Approximately one-third of patients exhibited systemic involvement, emphasizing the need for routine screening for SLE in CLE patients. ANA positivity was observed in over two-thirds of patients, supporting its role as a useful screening tool, though not disease-specific[10].
Management of CLE requires a stepwise and individualized approach, beginning with photoprotection and topical therapy, progressing to systemic agents in resistant or systemic cases. The substantial proportion of patients requiring multidisciplinary care underscores the importance of collaboration between dermatologists, rheumatologists, nephrologists, and pathologists[11].

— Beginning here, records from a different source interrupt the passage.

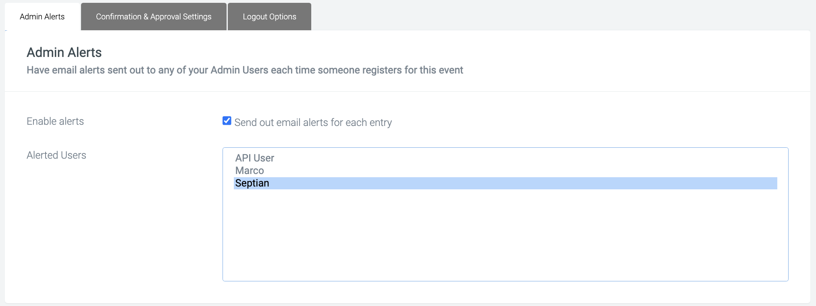This screenshot has width=816, height=306.
Task: Click the word 'Confirmation' on the second tab
Action: [119, 17]
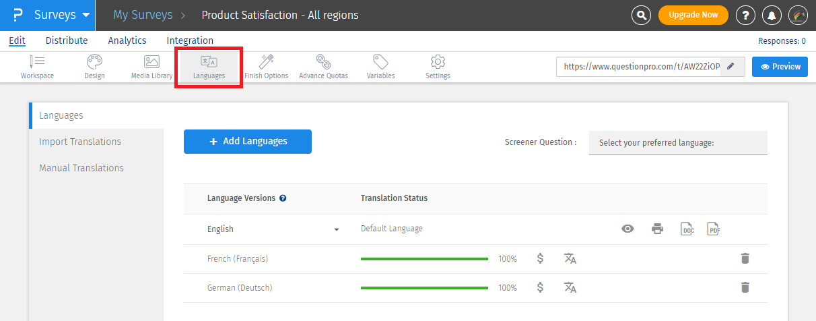The width and height of the screenshot is (816, 321).
Task: Open Advance Quotas in toolbar
Action: click(323, 67)
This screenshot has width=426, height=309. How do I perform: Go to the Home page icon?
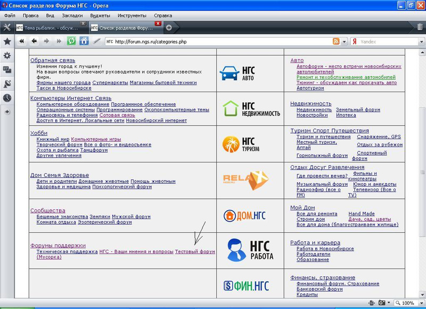click(x=84, y=41)
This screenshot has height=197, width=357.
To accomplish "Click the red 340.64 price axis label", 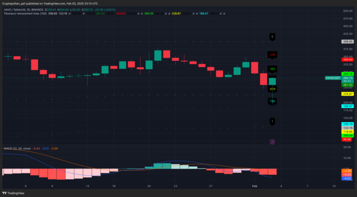I will pyautogui.click(x=348, y=59).
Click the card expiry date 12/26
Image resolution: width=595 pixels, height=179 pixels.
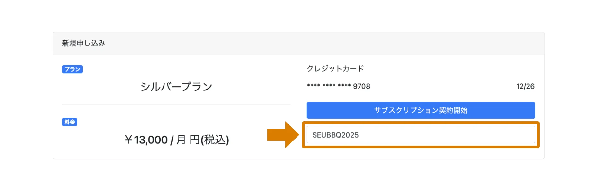coord(525,86)
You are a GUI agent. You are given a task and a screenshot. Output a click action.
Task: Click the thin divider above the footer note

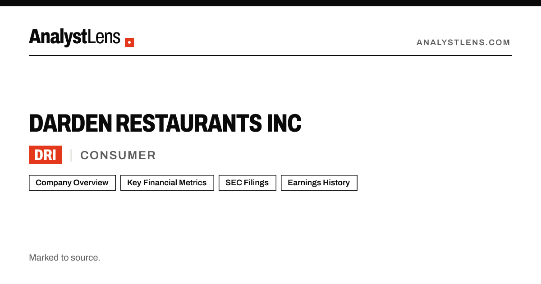coord(271,245)
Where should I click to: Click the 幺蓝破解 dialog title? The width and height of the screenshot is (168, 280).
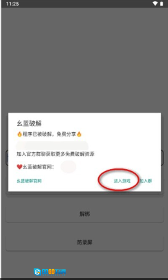point(29,123)
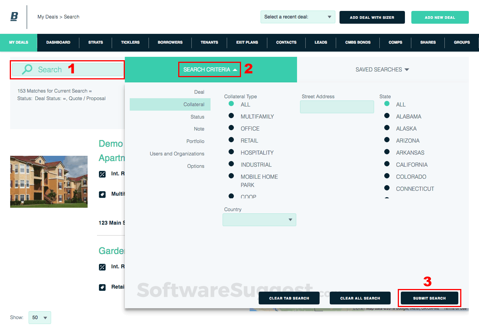
Task: Click the arrow icon in the Country field
Action: pos(290,220)
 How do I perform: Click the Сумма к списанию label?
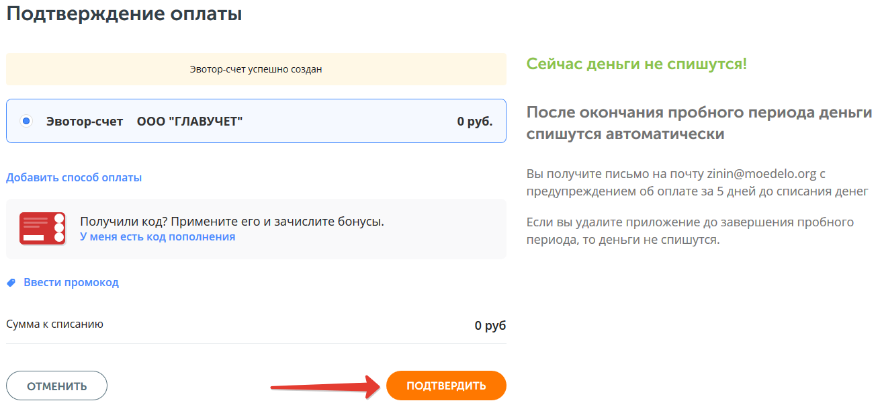pos(54,324)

Early diagnosis, patient education regarding sun avoidance, and regular follow-up play pivotal roles in preventing disease progression and improving quality of life. Among LE non-specific, skin lesions non-scarring diffuse alopecia was more frequent (86.67%) as compared to 57% noted by Wysenbeek and 82% by Malaviya[12]. Oral ulcers were seen in this study in 56.67% of the cases as compared to 9.1% and 64% reported by Dubois and Malaviya, respectively. Raynaud’s phenomenon is a less common skin lesion in SLE. In this study, we had seen this in 6.67% of the cases, whereas Malaviya, et al. from north India and Vaidya, et al. from Western India noted[13].

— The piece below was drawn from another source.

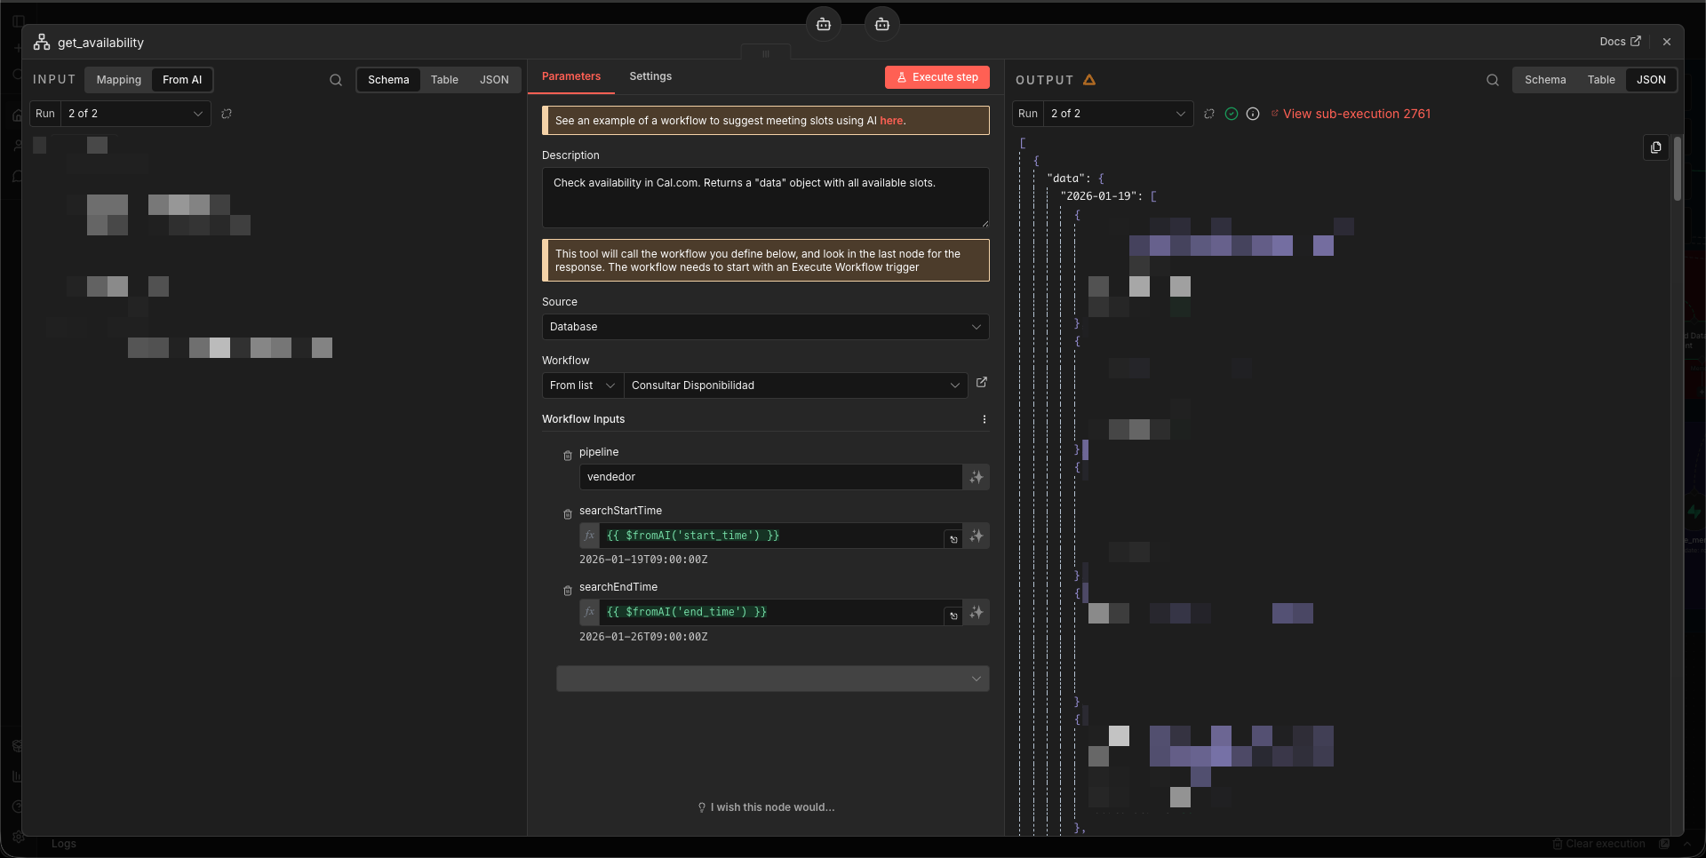Switch the input view to JSON
The image size is (1706, 858).
point(494,80)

Raynaud’s phenomenon in 32% and 15.5% of the cases, respectively. This variation may be attributable to the climatic condition of that particular region. We had noted two cases of pyoderma gangrenosum in the patients; it is a rare skin lesion, and may be the initial presentation of the disease. Urticaria-like skin lesions are very unusual in patients suffering from SLE but we had noted such lesions in 6.67% of the cases[14]. Dubois mentioned that development of urticaria in a patient with SLE should lead the physician to carefully evaluate that patient for active systemic disease. Bullous lesions are rare blistering conditions occurring in less than 5% of patients with SLE in isolation or in combination with other skin lesions but in this study, 10% of the patients had such lesions[15].
Bluish discoloration of the nails as noticed commonly by Kapadia, et al. was not seen in this study. Livedo reticularis, sclerodactyly, and lichen planus were not observed in this study, which also closely matched the results of the study by Watson, et al.
In some cases, skin lesions may be associated with the involvement of other organs. Vasculitic skin lesions in some cases are associated with neuropsychiatric manifestations of lupus but in this study, patients having such lesions were devoid of any overt neuropsychiatric features[16]. In this study, patients having bullous skin lesions had systemic flares that were also reported previously by Malcangi, et al. An association between concomittant lupus nephritis and bullous lesions had been documented by Ng, et al. but no such association has been documented in this study.
Cutaneous Lupus Erythematosus presents with diverse clinical patterns and variable systemic associations. DLE remains the most prevalent subtype, while systemic involvement is more common in acute and subacute forms. Comprehensive evaluation and multidisciplinary management are essential for optimal outcomes. Regular monitoring for systemic disease should be an integral part of CLE management protocols.